The evidence suggests there are similar but distinct impacts on children exposed to coercive control as those exposed to other forms of intimate partner violence.
This can include things like impacts on social-emotional and physical development, broader family functioning outcomes, such as strained parent-child relationships and harsher parenting, as well as psychological and behavioural challenges.
"The whole experience of children having to observe this dynamic can be highly traumatic and distressing for these children, so at times they might feel emotionally overwhelmed and their parents might not be well placed to respond sensitively," co-author Dr Dave Pasalich said.

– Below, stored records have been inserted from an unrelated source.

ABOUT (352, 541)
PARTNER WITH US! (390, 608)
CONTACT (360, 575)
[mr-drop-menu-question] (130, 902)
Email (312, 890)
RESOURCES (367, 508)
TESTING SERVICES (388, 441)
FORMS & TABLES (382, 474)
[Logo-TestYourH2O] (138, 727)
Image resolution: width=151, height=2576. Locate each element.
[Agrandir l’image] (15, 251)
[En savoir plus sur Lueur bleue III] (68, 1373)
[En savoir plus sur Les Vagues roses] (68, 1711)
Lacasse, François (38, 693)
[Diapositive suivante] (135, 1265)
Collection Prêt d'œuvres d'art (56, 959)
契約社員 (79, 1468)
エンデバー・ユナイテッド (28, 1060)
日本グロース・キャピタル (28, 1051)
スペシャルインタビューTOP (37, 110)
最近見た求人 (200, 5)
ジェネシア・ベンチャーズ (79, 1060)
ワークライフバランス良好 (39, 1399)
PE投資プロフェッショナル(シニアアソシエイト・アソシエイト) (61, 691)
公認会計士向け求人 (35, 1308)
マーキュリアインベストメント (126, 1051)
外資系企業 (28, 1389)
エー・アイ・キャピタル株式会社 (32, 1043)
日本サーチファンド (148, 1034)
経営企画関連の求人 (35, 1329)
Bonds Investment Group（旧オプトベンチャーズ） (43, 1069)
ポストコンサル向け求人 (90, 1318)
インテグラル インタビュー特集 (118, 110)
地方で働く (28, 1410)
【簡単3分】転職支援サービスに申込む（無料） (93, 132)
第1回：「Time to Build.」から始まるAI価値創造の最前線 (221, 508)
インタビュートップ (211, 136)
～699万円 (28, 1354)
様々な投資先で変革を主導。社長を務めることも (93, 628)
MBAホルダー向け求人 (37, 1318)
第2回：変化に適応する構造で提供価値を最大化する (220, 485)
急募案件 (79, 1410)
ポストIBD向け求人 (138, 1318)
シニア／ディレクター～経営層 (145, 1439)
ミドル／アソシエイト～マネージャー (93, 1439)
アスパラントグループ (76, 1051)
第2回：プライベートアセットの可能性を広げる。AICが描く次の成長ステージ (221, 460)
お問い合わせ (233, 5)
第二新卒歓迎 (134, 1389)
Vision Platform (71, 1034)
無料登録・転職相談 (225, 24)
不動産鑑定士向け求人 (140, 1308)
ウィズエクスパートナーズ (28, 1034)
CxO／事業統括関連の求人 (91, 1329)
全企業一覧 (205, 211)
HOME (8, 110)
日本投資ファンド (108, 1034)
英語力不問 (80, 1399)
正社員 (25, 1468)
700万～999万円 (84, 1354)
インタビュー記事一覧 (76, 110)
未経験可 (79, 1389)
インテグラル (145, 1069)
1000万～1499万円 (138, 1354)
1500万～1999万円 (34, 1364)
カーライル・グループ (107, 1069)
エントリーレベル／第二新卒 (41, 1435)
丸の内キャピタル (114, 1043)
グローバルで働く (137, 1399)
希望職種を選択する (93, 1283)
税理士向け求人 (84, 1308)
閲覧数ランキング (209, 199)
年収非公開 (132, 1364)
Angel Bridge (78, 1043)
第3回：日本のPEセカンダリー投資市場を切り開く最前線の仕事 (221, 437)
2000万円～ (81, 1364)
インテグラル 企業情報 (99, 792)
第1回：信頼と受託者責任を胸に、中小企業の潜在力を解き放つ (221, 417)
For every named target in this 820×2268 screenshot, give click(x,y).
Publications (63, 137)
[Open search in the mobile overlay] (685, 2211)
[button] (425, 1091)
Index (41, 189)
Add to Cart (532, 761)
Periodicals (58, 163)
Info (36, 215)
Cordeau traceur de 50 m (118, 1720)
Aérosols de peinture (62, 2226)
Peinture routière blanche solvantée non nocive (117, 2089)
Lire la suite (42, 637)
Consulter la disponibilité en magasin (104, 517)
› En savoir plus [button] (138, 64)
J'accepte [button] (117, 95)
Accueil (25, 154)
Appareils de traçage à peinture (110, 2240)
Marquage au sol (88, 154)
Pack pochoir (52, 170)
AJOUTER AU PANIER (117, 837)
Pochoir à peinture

"This comes at a time when kids really need that emotional support - it can have real implications on the quality of the parent-child relationship.
"It is something that can affect all different types of families - it doesn't discriminate."
The researchers said while coercive control has become a much talked about topic, less discussion has focused on children.
"Our aim was to review the impacts not just for the couple involved, but for the broader family system, especially children," Ms Xyrakis said.
"Kids are forgotten a lot of times in this space, but they suffer a lot. When something like this happens it shifts the whole family dynamic.
"There are situations when, for instance, kids might have to step up and take on the role of parent, or end up caught in the middle of complex, and often, scary relationship dynamics. Children aren't just passive witnesses."
The review has been published in Trauma, Violence, & Abuse.